Ms Kema argued that the process that formed Phumelela was “questionable and unlawful” and as a consequence, Phumelela had unfairly enriched a handful of its shareholders at the expense of other participants in the industry.
As the Gauteng Provincial Government has agreed that this transaction has failed to benefit the horse racing sector and South Africa, the Public Protector had written to Phumelela to advise them that they would be negatively affected by the outcome and the call for remedial action.
Markus Jooste joined the board of the Racing Association within months of the listing of Phumelela in 2002 and was subsequently appointed by them to serve as a Trustee of the Horseracing Trust Pty Ltd, a non profit body, which assigned all the assets of horse racing into Phumelela in exchange for a 35% shareholding, and which was charged with protecting the ethos of the sport as well as being responsible for transformation.
He served on the board of Phumelela with the voting right of the Trust as well as being a substantial shareholder in his own name and in another company called Kalamojo Pty Ltd, which he owned with Bernard Kantor, a director of Phumelela since inception and now Chairman of the Phumelela Board.
A pivotal role was played by Markus Jooste and his closest allies in the racing industry, not only in the betting company and racing organiser Phumelela, but also on the Trust responsible for the protection of the Sport, and its counterpart, the Racing Association. In addition, his array of companies also included being the biggest owner of racehorses, the biggest breeder of racehorses, the biggest buyer of thoroughbreds, the biggest employer in racing and also the ownership of the auction sales company CTS Pty Ltd, the biggest seller of horses in South Africa. In addition, Phumelela executives served on the board of the regulator, the National Horseracing Authority.
Criticism of such an alignment of interests raised speculation of ‘racings capture’ and has focused attention on the Gauteng Provincial Government, which created both the vehicle as well as the opportunity.

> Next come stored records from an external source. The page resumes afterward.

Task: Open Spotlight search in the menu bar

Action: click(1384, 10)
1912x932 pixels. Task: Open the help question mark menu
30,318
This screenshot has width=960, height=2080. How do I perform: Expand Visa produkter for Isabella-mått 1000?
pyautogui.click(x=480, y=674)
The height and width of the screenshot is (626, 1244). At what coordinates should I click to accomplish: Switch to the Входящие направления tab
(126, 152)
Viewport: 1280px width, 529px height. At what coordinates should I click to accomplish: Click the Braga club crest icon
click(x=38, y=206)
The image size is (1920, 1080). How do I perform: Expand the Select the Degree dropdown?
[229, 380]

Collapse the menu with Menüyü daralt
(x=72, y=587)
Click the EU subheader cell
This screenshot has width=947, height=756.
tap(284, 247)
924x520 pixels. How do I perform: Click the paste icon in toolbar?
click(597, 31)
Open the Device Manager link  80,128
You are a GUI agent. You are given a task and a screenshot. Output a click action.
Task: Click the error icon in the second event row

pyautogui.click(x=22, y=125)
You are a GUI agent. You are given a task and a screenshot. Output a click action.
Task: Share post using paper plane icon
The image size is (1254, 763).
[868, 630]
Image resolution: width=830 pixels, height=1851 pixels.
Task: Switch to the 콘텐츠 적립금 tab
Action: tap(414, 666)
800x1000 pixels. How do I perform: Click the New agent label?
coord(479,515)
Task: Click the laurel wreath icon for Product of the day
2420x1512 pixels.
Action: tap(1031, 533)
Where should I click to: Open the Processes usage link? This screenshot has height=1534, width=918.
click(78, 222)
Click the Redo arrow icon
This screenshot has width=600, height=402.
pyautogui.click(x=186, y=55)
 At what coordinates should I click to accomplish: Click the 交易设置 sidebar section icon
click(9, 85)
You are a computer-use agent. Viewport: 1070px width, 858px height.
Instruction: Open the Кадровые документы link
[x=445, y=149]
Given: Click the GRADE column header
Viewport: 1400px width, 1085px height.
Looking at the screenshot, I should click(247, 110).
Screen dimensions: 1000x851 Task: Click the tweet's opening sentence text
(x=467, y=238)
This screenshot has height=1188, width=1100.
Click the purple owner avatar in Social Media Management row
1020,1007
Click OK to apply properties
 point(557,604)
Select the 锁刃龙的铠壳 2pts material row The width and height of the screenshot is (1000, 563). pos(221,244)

Since listing in 2002, Phumelela has controlled the sport and has sold off a number of racetracks, causing a shrinkage within the industry – and according to an Economic Impact Study, the consequence has been the loss of 85,000 jobs and a failure to provide transformation, whilst the public company share price has risen from 50 cents at listing to a peak of R26 in 2016, currently trading at R17,00 giving it a market capitalisation of R1,6 billion.
A number of prominent people within the horse racing industry, including six current or former directors, have been asked to testify in the public hearings as well as representatives of many branches of the sport and industry in order to outline the impact.
Prominent players in the industry have welcomed the Public Protector’s probe, stating that both the sport and the industry have deteriorated under the Phumelela regime, and that ascertaining the causes – and if necessary, breaches – of legalities is the first step to arrest the decline and find a more appropriate model for the future.